Government development agency Renewal SA bought the plot in November 2020 with plans to deliver a $250-million mixed-use precinct. In 2022, Locale—a conglomerate of the Chapley family’s Commercial Retail Group, Buildtec and Peet Limited—successfully bid to become Renewal SA’s partner to develop the site.
In March 2024, Locale won consent to build a two-level podium topped by two eight-level towers, a seven-level tower and a six-level tower for the western half of the precinct.
Locale now wants to amend the development concept for the western portion to bring it back from the brink of failure.
The company wants to reposition residential apartments from the frontages of Anzac Highway and Maple Avenue to the eastern edge of the site and contain the apartments in one tower rather than in several buildings as previously approved. The revised scheme would see the number of apartments reduced from 102 to 93.

Moving a school and a rooftop farm, reducing the project’s retail trading area from 5490sq m to 4389sq m and deleting an office tower—while incorporating office space elsewhere—are among many other changes requested by Locale.
Mackay considered that relocating apartments away from the street frontages and reducing integration with the rooftop urban farm would “dilute the original public value proposition of delivering a genuinely mixed-use precinct”.
“I acknowledge the variation has been informed by stakeholder input and market feedback,” she said.
“However, I am concerned by the fundamental shift in the overall site organisation—in particular the relocation of the residential apartment building—which in my view has diminished the integrity of the mixed-use ambitions and fundamental urban design principles of the precinct.
“While I continue to support the concept of a rooftop urban farm, in my view its place-making potential is currently compromised by limited connectivity and visibility from the street level.”

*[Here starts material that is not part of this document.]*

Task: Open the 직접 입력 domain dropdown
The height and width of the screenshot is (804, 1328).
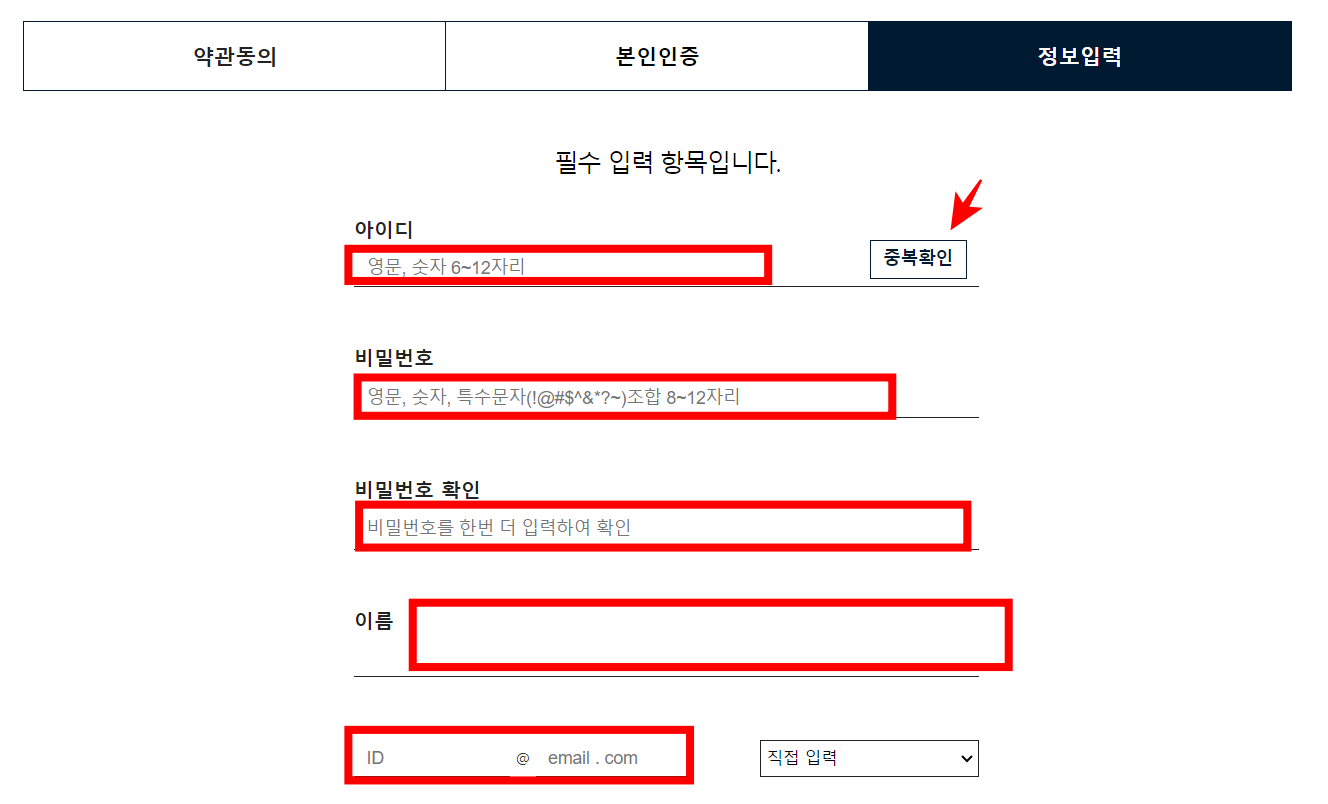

In response, Future Urban associate director Christopher Webber, on behalf of Locale, last month advised that changes had been made to the amended plans.
“The applicant remains committed to working collaboratively with the government architect through the detail[ed] design process post planning consent to ensure the delivery of a high-quality design outcome,” Webber said.
He considered that the previously approved concept was a “vertically integrated mixed strategy, overlaying private residential and retail commercial activities, with residential and short stay buildings located along ANZAC Highway that are grounded with retail”.
“In the current development context this strategy of layering private and commercial uses is creating several financial and buildability complexities which has brought about the re-establishment of the site master planning to create a viable development that can deliver on the vision and role of the site for the precinct,” Webber said.
“The complexity both from a constructability and financial perspective of the cross section laboured the viability of the development to a point of failure, and hence the purpose of re-establishment.”
The changes to the previously proposed amendment include revised access to the rooftop farm and relocating a connection to communal open space to provide “more equitable and central access point for residents”. The revised amendment—designed by Melbourne-headquartered KTA Architects and Nelson and Koo Architects— also now envisages increased built form on Anzac Highway “to improve internal amenity and building proportions to the streetscape”.

In his recommendation to SA’s State Commission Assessment Panel, senior government planner Ben Scholes has recommended that Locale’s changes be conditionally approved.
“Following a balanced assessment of application details, advice from referral agencies and views submitted by representors, the proposal is supportable,” he said.
The panel will consider Locale’s proposed amendments when it next meets on Wednesday, March 25.
Commercial Retail Group director Spero Chapley was contacted for comment.